Le ministre a précisé que, même si les RIL sont des éléments importants de la crédibilité extérieure du pays, elles ne doivent pas être considérées comme des réserves du Trésor, car elles ne sont pas utilisées pour couvrir les dépenses courantes de l'État, telles que le paiement des salaires de la fonction publique, entre autres dépenses similaires.


Manuel Nunes Júnior a souligné que le compte unique du Trésor en devise étrangère était passé de 15,86 milliards usd en 2013 à 6,98 milliards USD en 2017, soit une réduction de 8,88 milliards USD. Entre 2013 et 2017, les recettes totales du Trésor ont fortement diminué, réduction qui n'a pas été accompagnée d'une réduction proportionnelle des dépenses.

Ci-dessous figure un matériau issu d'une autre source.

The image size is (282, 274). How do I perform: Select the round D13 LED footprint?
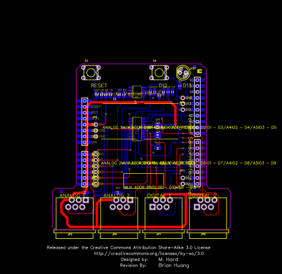click(183, 72)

Cette situation de baisse des revenus a entraîné des déficits budgétaires systématiques, financés par l'endettement interne et externe. À titre d'exemple, le ministre a déclaré qu'il y avait un déficit de 3,7% du PIB en 2016 et un déficit de 6,3% en 2017.

Avec des déficits systématiques, le pays a vu ses niveaux d’endettement augmenter, la dette publique étant passée de moins de 30% du PIB en 2013 à environ 79% du PIB en 2017. Pour inverser la croissance de la dette, l'Exécutif a approuvé en janvier 2018 le Programme de stabilisation macroéconomique, un instrument contenant des mesures budgétaires visant à réduire le déficit budgétaire de 6,3% en 2017 à 0,4% en 2018. À l'horizon 2019, un supplétif de 1,5% est prévu.


En ce qui concerne le marché monétaire et de change, le ministre a précisé qu'entre 2013 et 2016, le Kwanza s'était fortement déprécié en termes nominaux, tant sur le marché formel que sur le marché informel. Sur le marché formel, la monnaie nationale a atteint une dépréciation cumulée de 70% et sur le marché informel, la dépréciation était de 185% en 2016. Compte tenu de la situation de crise, il a indiqué qu'en 2016, les autorités monétaires et de change du pays avaient procédé à un ajustement du taux de change, la valeur du kwanza étant passée d'environ 104 kwanzas / dollar en janvier 2015 à environ 165 kwanzas / dollar en 2016. À la suite de ces ajustements, il a expliqué que le taux d'inflation en 2016 était de 42%, le plus élevé des 14 dernières années.


Il a rappelé qu'en avril 2017, le taux de change avait de nouveau été fixé par voie administrative et que le mécanisme de vente directe avait été mis en place, sur la base des listes soumises par les départements ministériels, qui sélectionnaient les opérateurs et les montants à vendre à la Banque centrale. Selon le ministre, ce mécanisme de vente s'est traduit par l'accumulation de nombreux arriérés de paiement d'opérations de change ordonnées par des agents privés et par la désarticulation du marché de change.

Avec le taux de change administratif, le marché a également enregistré le différentiel de taux de change élevé entre les marchés formel et informel, qui a atteint 150%. Pour les opérateurs économiques qui n’avaient pas accès au mécanisme des changes directs, le marché informel devenait la seule source d’accès aux devises et servait également de référence pour la formation des prix, avec des effets négatifs sur les niveaux de confiance dans l’économie et dans les affaires. Compte tenu des effets négatifs causés par le change administratif dans le cadre du programme de stabilisation macroéconomique, le Gouvernement a abandonné le régime de taux de change fixe par rapport au dollar.

En raison du taux de change flottant adopté, de janvier à septembre 2018, la monnaie nationale, le kwanza, s'est dépréciée de 43,6%. L'écart entre les taux de change formels et informels a sensiblement diminué, passant de 150% en décembre 2017 à environ 23 en septembre 2018. Contrairement à 2016, lorsque l'ajustement a entraîné une inflation annuelle de 42%, avec les mesures d'assouplissement adoptées à présent, le niveau général des prix a tendance à baisser et, pour cette année, l'inflation devrait être inférieure à 19% pour cent, le plus bas des trois dernières années. Selon les prévisions, l'inflation attendue devrait être d'environ 15% d'ici 2019, mais l'objectif de l'Exécutif est d'atteindre jusqu’à fin du mandat un taux d’un chiffre.

Il a souligné que ces résultats importants étaient obtenus à des coûts relativement bas en termes de niveaux des réserves internationales nettes du pays.